→ Task description
Beginning with the first line, please repeat the entries exactly and end on the line that contains "Given: Click the".

→ The data
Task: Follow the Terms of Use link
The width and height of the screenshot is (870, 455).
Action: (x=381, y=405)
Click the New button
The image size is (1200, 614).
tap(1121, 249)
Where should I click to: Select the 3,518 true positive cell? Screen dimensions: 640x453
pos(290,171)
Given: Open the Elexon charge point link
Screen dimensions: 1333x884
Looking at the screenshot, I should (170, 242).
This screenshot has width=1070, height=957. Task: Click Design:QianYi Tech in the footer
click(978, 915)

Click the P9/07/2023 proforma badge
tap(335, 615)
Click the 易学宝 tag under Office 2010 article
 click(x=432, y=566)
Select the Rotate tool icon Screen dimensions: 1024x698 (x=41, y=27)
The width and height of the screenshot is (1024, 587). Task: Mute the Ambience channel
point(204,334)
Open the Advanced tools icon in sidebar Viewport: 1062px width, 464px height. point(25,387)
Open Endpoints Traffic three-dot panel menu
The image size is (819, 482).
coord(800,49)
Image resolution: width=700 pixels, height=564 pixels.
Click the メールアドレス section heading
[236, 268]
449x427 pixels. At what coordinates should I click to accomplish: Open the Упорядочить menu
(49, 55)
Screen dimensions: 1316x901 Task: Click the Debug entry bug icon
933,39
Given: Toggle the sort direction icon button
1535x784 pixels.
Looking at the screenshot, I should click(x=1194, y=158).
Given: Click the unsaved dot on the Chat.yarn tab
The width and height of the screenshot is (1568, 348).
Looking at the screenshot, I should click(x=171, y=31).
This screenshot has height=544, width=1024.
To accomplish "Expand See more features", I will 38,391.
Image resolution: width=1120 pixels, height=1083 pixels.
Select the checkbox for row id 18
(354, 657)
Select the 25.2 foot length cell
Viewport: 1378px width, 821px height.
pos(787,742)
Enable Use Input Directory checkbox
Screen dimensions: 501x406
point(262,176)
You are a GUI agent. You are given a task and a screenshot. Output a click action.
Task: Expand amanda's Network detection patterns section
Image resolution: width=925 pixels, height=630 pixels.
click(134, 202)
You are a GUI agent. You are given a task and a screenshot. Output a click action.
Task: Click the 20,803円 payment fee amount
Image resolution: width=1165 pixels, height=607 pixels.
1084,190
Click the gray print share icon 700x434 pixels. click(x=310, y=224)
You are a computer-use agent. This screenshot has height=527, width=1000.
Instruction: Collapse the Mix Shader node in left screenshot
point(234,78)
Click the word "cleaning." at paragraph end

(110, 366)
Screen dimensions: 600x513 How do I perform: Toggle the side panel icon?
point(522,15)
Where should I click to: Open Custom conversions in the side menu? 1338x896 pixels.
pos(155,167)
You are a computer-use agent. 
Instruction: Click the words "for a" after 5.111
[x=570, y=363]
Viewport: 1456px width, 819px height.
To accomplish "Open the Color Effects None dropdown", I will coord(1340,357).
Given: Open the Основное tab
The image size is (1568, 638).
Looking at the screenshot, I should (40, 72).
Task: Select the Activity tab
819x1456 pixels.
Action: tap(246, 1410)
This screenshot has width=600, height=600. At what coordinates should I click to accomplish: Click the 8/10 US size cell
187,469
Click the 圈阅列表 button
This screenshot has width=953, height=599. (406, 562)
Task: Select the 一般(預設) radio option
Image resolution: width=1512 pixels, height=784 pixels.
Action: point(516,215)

→ Response below
Task: Follow the Terms of Use link
The width and height of the screenshot is (870, 455).
Action: (x=381, y=405)
Click the New button
The image size is (1200, 614).
tap(1121, 249)
Where should I click to: Select the 3,518 true positive cell? Screen dimensions: 640x453
pos(290,171)
Given: Open the Elexon charge point link
Screen dimensions: 1333x884
Looking at the screenshot, I should (170, 242).
This screenshot has width=1070, height=957. Task: Click Design:QianYi Tech in the footer
click(978, 915)

Click the P9/07/2023 proforma badge
tap(335, 615)
Click the 易学宝 tag under Office 2010 article
 click(x=432, y=566)
Select the Rotate tool icon Screen dimensions: 1024x698 (x=41, y=27)
The width and height of the screenshot is (1024, 587). Task: Mute the Ambience channel
point(204,334)
Open the Advanced tools icon in sidebar Viewport: 1062px width, 464px height. point(25,387)
Open Endpoints Traffic three-dot panel menu
The image size is (819, 482).
coord(800,49)
Image resolution: width=700 pixels, height=564 pixels.
Click the メールアドレス section heading
[236, 268]
449x427 pixels. At what coordinates should I click to accomplish: Open the Упорядочить menu
(49, 55)
Screen dimensions: 1316x901 Task: Click the Debug entry bug icon
933,39
Given: Toggle the sort direction icon button
1535x784 pixels.
Looking at the screenshot, I should click(x=1194, y=158).
Given: Click the unsaved dot on the Chat.yarn tab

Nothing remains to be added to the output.